Mervyn Wood competed in four Olympic Games over 20 years and finished his career with a full set of medals. He also won four Commonwealth gold medals and one silver, two Diamond Sculls, the Philadelphia Cup and 12 national championships. These remarkable achievements are made more so by the fact that World War II robbed Wood of what should have been his most rewarding years of competition, two Olympic Games, during which he would have been in his twenties.
Wood grew up in Randwick, New South Wales, and attended Sydney Boys High School, where he represented his school in rugby union, swimming and most successfully, rowing.
Following high school, Wood became a police cadet and rowed for the NSW Police Rowing Club. The police team was selected to represent Australia at the 1936 Berlin Olympics and at 19 years of age, Wood appeared in his first Games, rowing at number five in a team which dominated in Australia but was unsuccessful overseas. The team was eliminated in the repechage and did not make the final.
Upon his return, Wood made police constable. After the majority of his crew retired, Wood took up sculling. He worked in the police force in the Criminal Investigation Branch, and in 1944 joined the Royal Australian Air Force as a navigator.
After the end of World War II, Wood won state and national championships in 1946, 1947 and 1948 and was selected to represent Australia in the single sculls at the 1948 London Olympics. Wood traveled to London ahead of the rest of the team and won the Diamond Challenge Sculls event at the Henley Royal Regatta. At the Olympics, Wood won all of his races including the final, which he won by 14 seconds. He celebrated by smoking his pipe – he was a lifelong smoker who only put aside the habit for the Olympics.
Wood would go on to win the national single sculls championship a record seven straight times. At the 1950 Auckland British Empire Games he won the single sculls and with compatriot Murray Riley the double sculls. As the 1948 Olympic champion, Wood was awarded the Philadelphia Challenge Cup as the best amateur sculler in the world, which Wood defended in 1950.
Wood represented Australia in the single sculls event at the 1952 Helsinki Olympics, where he was honored by being selected to carry the Australian flag at the opening ceremony. On the journey to Finland, Wood stopped in England and repeated his victory at the Henley Royal Regatta in the Diamond Sculls. He was a favorite to win the Olympic event, but lost the final by 1.7 seconds to the USSR’s Yuri Tyukalov.
Although he never offered it as an excuse, as a child, Wood had injured his arm which occasionally caused him distress while rowing including during the summer of 1952. This may have affected his performance at the Games, but Wood also faced far stiffer competition than in 1948, which were held shortly after World War II, and his main rival Tyukalov would prove to be one of the best oarsmen of his generation.
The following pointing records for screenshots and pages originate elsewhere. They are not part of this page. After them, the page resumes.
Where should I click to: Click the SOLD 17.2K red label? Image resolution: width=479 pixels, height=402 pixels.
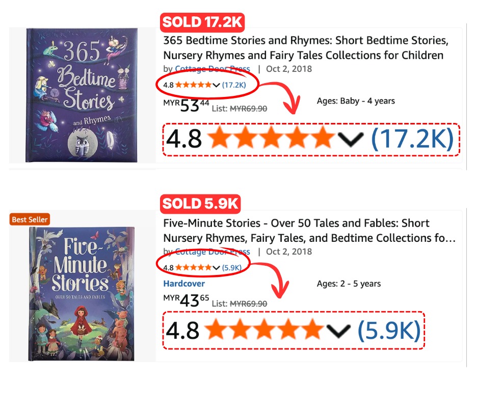click(203, 22)
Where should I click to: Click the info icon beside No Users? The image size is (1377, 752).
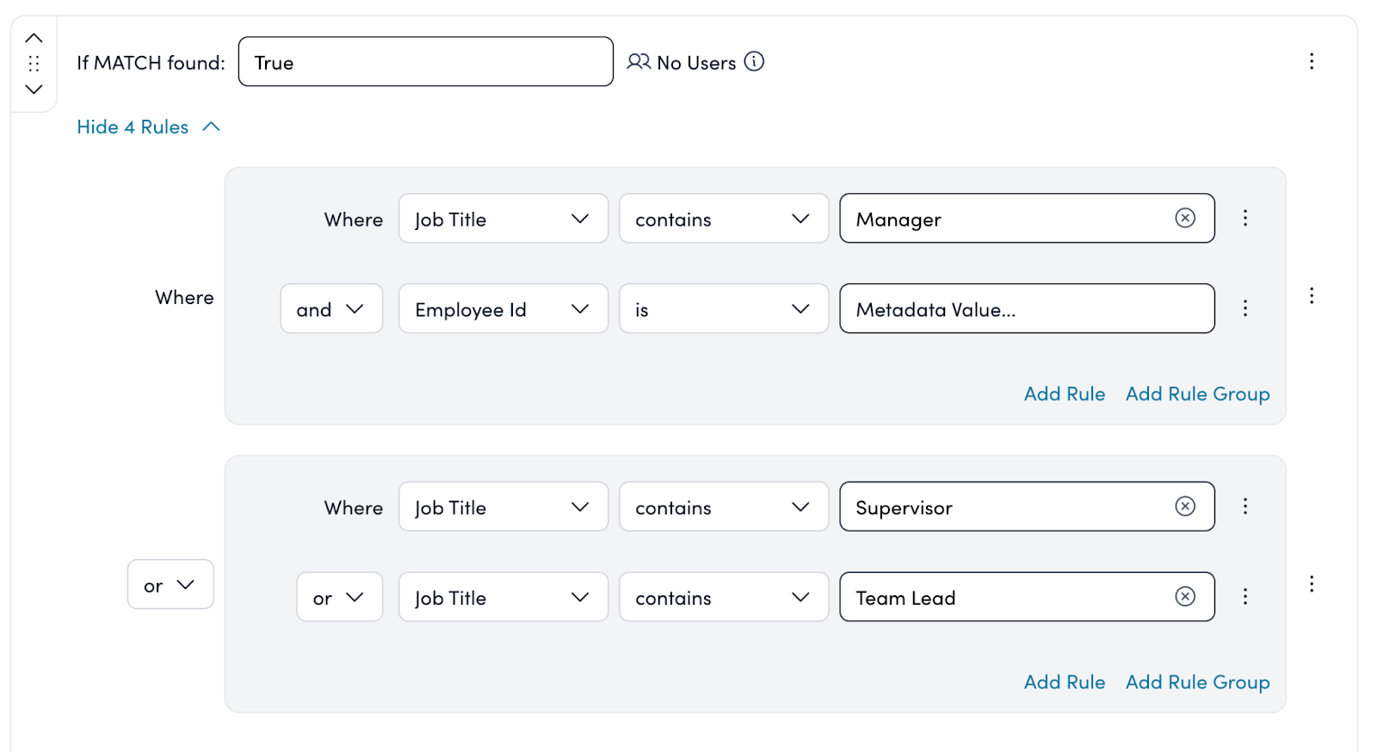[754, 62]
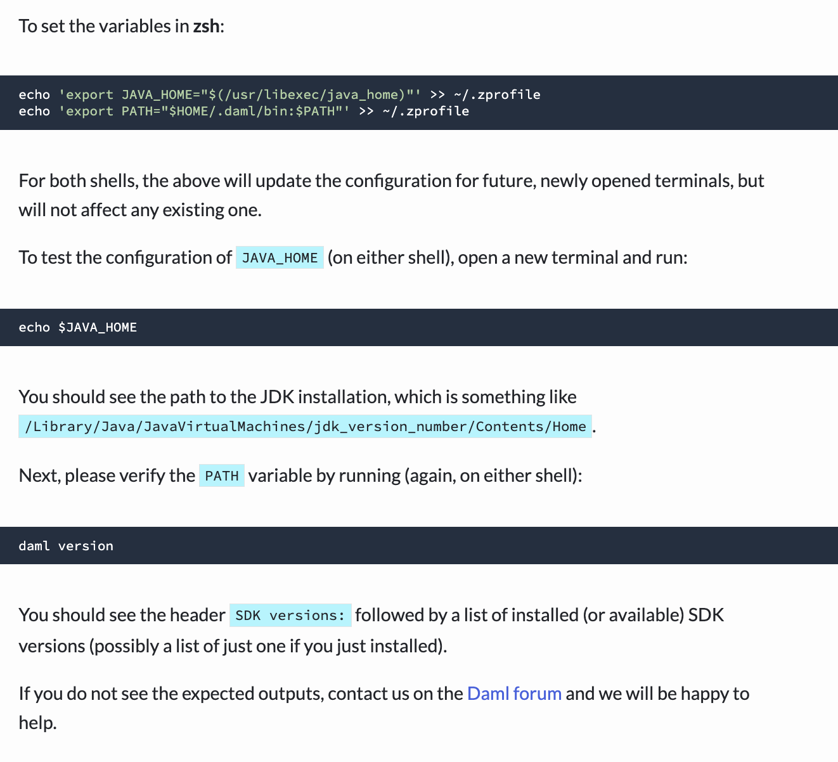Click 'You should see the header' text
This screenshot has height=762, width=838.
[x=122, y=615]
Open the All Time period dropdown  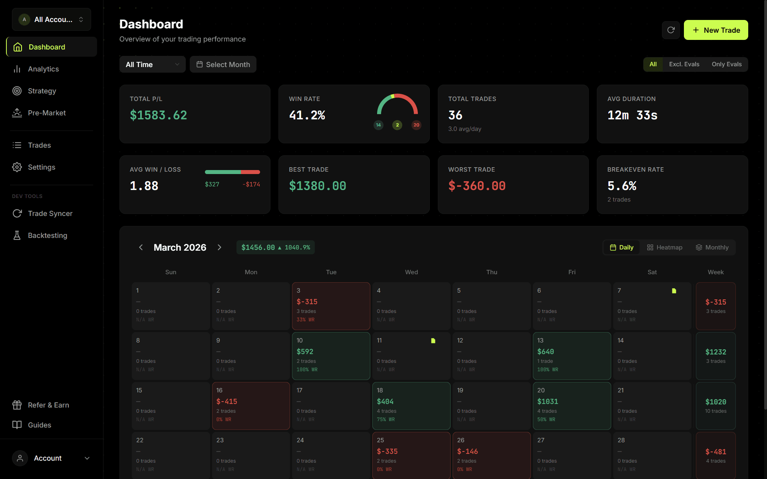coord(152,64)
At the 1954 Vancouver British Empire and Commonwealth Games, Wood rowed in both the coxless four and the double sculls events. The finals were separated by only 45 minutes, and Wood won gold medals in both events.
In 1956 Wood, at the age of 39, lost his national sculling title to teenager Stuart Mackenzie, who was selected ahead of Wood to represent Australia in the single sculls at the 1956 Melbourne Olympics. But Wood and his partner Riley were selected for the double sculls. Among others in the final, Wood and Riley faced the Soviet team that included Tyukalov. Tyukalov’s boat again triumphed, the Americans finished second, and Australia third, giving Wood bronze at age 39. Wood was again named the flag-bearer in the opening ceremony, the only Australian to have twice had the honor.
Wood’s final competition was the 1958 cardiff British Empire and Commonwealth Games, where, teaming with Stuart Mackenzie, he won silver in the double sculls at age 41.
Following his retirement from rowing, Wood returned full-time to his post in the New South Wales Police Force, eventually becoming Police Commissioner in 1977.
One of the proudest moments of his life was running with the Sydney 2000 torch near his home in Maroubra.
In 1977 he was awarded the Royal Victorian Order -Members of the 4th Class (LVO) as Commissioner of the NSW Police during the royal visit. He was made a Member of the Order of the British Empire (MBE) in 1957 for his services to rowing.